** Opening Input for this task block **
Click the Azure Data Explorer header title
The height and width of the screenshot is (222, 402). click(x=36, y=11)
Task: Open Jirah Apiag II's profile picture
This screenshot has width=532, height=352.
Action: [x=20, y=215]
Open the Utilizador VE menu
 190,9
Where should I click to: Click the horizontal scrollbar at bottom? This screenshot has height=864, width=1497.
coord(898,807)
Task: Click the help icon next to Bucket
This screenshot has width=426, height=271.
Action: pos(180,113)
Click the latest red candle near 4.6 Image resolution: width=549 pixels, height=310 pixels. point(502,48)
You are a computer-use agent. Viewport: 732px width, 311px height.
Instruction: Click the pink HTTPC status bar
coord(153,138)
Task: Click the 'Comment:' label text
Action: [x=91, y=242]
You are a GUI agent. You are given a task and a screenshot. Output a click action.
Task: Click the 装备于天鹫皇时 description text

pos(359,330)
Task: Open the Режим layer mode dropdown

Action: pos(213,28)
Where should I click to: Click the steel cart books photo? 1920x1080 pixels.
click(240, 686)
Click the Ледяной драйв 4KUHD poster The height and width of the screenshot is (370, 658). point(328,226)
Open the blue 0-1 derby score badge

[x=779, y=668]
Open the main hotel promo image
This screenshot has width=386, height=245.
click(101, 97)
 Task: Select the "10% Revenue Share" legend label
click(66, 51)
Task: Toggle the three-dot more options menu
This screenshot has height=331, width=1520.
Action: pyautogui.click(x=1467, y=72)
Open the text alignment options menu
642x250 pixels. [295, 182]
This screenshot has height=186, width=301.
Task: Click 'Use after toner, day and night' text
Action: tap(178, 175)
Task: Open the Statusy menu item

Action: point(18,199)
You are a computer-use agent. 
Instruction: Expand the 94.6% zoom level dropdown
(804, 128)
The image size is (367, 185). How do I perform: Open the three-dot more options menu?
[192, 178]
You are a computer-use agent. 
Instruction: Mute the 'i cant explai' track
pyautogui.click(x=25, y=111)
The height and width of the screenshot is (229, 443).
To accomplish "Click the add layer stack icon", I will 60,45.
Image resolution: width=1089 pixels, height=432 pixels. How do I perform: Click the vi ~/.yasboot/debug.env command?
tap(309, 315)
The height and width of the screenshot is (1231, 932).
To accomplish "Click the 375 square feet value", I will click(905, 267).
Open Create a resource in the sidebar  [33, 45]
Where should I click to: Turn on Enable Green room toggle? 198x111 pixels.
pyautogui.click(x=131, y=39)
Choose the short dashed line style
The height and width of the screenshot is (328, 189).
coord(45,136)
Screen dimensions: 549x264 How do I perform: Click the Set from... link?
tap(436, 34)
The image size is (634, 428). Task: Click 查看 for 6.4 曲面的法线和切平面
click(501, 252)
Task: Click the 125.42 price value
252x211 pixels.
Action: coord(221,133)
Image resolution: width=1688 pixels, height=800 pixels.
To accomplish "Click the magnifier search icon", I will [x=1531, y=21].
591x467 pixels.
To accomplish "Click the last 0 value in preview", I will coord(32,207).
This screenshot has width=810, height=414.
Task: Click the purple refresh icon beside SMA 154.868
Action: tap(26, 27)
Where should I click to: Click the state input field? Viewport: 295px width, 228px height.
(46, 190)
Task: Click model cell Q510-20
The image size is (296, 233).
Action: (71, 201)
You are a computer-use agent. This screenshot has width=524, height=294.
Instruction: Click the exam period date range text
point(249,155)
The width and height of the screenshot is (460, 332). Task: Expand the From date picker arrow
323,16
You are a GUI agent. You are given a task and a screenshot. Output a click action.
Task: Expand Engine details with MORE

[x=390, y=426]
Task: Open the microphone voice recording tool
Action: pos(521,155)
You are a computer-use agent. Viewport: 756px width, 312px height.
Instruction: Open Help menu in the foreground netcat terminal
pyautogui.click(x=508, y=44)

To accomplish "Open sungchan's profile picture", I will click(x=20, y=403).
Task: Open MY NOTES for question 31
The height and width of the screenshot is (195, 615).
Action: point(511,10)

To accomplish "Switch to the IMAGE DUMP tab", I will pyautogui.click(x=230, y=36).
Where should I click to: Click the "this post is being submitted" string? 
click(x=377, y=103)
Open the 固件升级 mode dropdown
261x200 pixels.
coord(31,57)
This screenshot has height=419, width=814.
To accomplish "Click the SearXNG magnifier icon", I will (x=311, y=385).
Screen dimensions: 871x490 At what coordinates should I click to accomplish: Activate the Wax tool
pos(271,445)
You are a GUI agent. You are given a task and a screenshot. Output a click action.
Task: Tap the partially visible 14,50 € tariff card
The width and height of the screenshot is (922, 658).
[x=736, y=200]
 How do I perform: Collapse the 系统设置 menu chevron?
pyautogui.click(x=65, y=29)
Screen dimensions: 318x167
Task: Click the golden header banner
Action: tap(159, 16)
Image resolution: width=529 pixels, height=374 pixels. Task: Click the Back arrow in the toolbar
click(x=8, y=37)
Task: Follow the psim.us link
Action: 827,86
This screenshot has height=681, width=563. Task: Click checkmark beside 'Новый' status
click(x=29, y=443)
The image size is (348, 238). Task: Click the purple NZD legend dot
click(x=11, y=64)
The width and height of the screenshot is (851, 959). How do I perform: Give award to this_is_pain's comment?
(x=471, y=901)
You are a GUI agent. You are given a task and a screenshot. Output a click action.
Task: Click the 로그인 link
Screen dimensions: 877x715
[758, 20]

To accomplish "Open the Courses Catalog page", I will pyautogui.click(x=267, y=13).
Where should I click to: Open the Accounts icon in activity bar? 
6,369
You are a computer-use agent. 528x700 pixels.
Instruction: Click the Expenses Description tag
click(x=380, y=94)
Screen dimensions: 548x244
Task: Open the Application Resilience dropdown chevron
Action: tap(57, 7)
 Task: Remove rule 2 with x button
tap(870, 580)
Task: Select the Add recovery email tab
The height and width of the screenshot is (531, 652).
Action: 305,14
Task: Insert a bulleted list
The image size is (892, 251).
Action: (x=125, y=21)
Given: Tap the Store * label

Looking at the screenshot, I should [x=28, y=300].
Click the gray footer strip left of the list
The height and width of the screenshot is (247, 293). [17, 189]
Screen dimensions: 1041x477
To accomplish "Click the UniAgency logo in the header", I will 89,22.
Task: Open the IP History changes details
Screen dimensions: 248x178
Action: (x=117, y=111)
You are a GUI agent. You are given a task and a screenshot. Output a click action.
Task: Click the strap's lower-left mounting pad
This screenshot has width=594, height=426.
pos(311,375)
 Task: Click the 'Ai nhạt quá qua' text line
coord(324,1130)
** Closing Input for this task block **
_Problem to work on_
Print each entry exactly as it appears above.

_Solved exercise_
Click the Azure Data Explorer header title
The height and width of the screenshot is (222, 402). click(x=36, y=11)
Task: Open Jirah Apiag II's profile picture
This screenshot has width=532, height=352.
Action: [x=20, y=215]
Open the Utilizador VE menu
 190,9
Where should I click to: Click the horizontal scrollbar at bottom? This screenshot has height=864, width=1497.
coord(898,807)
Task: Click the help icon next to Bucket
This screenshot has width=426, height=271.
Action: pos(180,113)
Click the latest red candle near 4.6 Image resolution: width=549 pixels, height=310 pixels. point(502,48)
You are a computer-use agent. Viewport: 732px width, 311px height.
Instruction: Click the pink HTTPC status bar
coord(153,138)
Task: Click the 'Comment:' label text
Action: [x=91, y=242]
You are a GUI agent. You are given a task and a screenshot. Output a click action.
Task: Click the 装备于天鹫皇时 description text

pos(359,330)
Task: Open the Режим layer mode dropdown

Action: pos(213,28)
Where should I click to: Click the steel cart books photo? 1920x1080 pixels.
click(240, 686)
Click the Ледяной драйв 4KUHD poster The height and width of the screenshot is (370, 658). point(328,226)
Open the blue 0-1 derby score badge

[x=779, y=668]
Open the main hotel promo image
This screenshot has width=386, height=245.
click(101, 97)
 Task: Select the "10% Revenue Share" legend label
click(66, 51)
Task: Toggle the three-dot more options menu
This screenshot has height=331, width=1520.
Action: pyautogui.click(x=1467, y=72)
Open the text alignment options menu
642x250 pixels. [295, 182]
This screenshot has height=186, width=301.
Task: Click 'Use after toner, day and night' text
Action: tap(178, 175)
Task: Open the Statusy menu item

Action: point(18,199)
You are a computer-use agent. 
Instruction: Expand the 94.6% zoom level dropdown
(804, 128)
The image size is (367, 185). How do I perform: Open the three-dot more options menu?
[192, 178]
You are a computer-use agent. 
Instruction: Mute the 'i cant explai' track
pyautogui.click(x=25, y=111)
The height and width of the screenshot is (229, 443).
To accomplish "Click the add layer stack icon", I will 60,45.
Image resolution: width=1089 pixels, height=432 pixels. How do I perform: Click the vi ~/.yasboot/debug.env command?
tap(309, 315)
The height and width of the screenshot is (1231, 932).
To accomplish "Click the 375 square feet value", I will click(905, 267).
Open Create a resource in the sidebar  [33, 45]
Where should I click to: Turn on Enable Green room toggle? 198x111 pixels.
pyautogui.click(x=131, y=39)
Choose the short dashed line style
The height and width of the screenshot is (328, 189).
coord(45,136)
Screen dimensions: 549x264 How do I perform: Click the Set from... link?
tap(436, 34)
The image size is (634, 428). Task: Click 查看 for 6.4 曲面的法线和切平面
click(501, 252)
Task: Click the 125.42 price value
252x211 pixels.
Action: coord(221,133)
Image resolution: width=1688 pixels, height=800 pixels.
To accomplish "Click the magnifier search icon", I will [x=1531, y=21].
591x467 pixels.
To accomplish "Click the last 0 value in preview", I will coord(32,207).
This screenshot has width=810, height=414.
Task: Click the purple refresh icon beside SMA 154.868
Action: tap(26, 27)
Where should I click to: Click the state input field? Viewport: 295px width, 228px height.
(46, 190)
Task: Click model cell Q510-20
The image size is (296, 233).
Action: (71, 201)
You are a computer-use agent. This screenshot has width=524, height=294.
Instruction: Click the exam period date range text
point(249,155)
The width and height of the screenshot is (460, 332). Task: Expand the From date picker arrow
323,16
You are a GUI agent. You are given a task and a screenshot. Output a click action.
Task: Expand Engine details with MORE

[x=390, y=426]
Task: Open the microphone voice recording tool
Action: pos(521,155)
You are a computer-use agent. Viewport: 756px width, 312px height.
Instruction: Open Help menu in the foreground netcat terminal
pyautogui.click(x=508, y=44)

To accomplish "Open sungchan's profile picture", I will click(x=20, y=403).
Task: Open MY NOTES for question 31
The height and width of the screenshot is (195, 615).
Action: point(511,10)

To accomplish "Switch to the IMAGE DUMP tab", I will pyautogui.click(x=230, y=36).
Where should I click to: Click the "this post is being submitted" string? 
click(x=377, y=103)
Open the 固件升级 mode dropdown
261x200 pixels.
coord(31,57)
This screenshot has height=419, width=814.
To accomplish "Click the SearXNG magnifier icon", I will (x=311, y=385).
Screen dimensions: 871x490 At what coordinates should I click to accomplish: Activate the Wax tool
pos(271,445)
You are a GUI agent. You are given a task and a screenshot. Output a click action.
Task: Tap the partially visible 14,50 € tariff card
The width and height of the screenshot is (922, 658).
[x=736, y=200]
 How do I perform: Collapse the 系统设置 menu chevron?
pyautogui.click(x=65, y=29)
Screen dimensions: 318x167
Task: Click the golden header banner
Action: tap(159, 16)
Image resolution: width=529 pixels, height=374 pixels. Task: Click the Back arrow in the toolbar
click(x=8, y=37)
Task: Follow the psim.us link
Action: 827,86
This screenshot has height=681, width=563. Task: Click checkmark beside 'Новый' status
click(x=29, y=443)
The image size is (348, 238). Task: Click the purple NZD legend dot
click(x=11, y=64)
The width and height of the screenshot is (851, 959). How do I perform: Give award to this_is_pain's comment?
(x=471, y=901)
You are a GUI agent. You are given a task and a screenshot. Output a click action.
Task: Click the 로그인 link
Screen dimensions: 877x715
[758, 20]

To accomplish "Open the Courses Catalog page", I will pyautogui.click(x=267, y=13).
Where should I click to: Open the Accounts icon in activity bar? 
6,369
You are a computer-use agent. 528x700 pixels.
Instruction: Click the Expenses Description tag
click(x=380, y=94)
Screen dimensions: 548x244
Task: Open the Application Resilience dropdown chevron
Action: tap(57, 7)
 Task: Remove rule 2 with x button
tap(870, 580)
Task: Select the Add recovery email tab
The height and width of the screenshot is (531, 652).
Action: 305,14
Task: Insert a bulleted list
The image size is (892, 251).
Action: (x=125, y=21)
Given: Tap the Store * label

Looking at the screenshot, I should [x=28, y=300].
Click the gray footer strip left of the list
The height and width of the screenshot is (247, 293). [17, 189]
Screen dimensions: 1041x477
To accomplish "Click the UniAgency logo in the header", I will 89,22.
Task: Open the IP History changes details
Screen dimensions: 248x178
Action: (x=117, y=111)
You are a GUI agent. You are given a task and a screenshot. Output a click action.
Task: Click the strap's lower-left mounting pad
This screenshot has width=594, height=426.
pos(311,375)
 Task: Click the 'Ai nhạt quá qua' text line
coord(324,1130)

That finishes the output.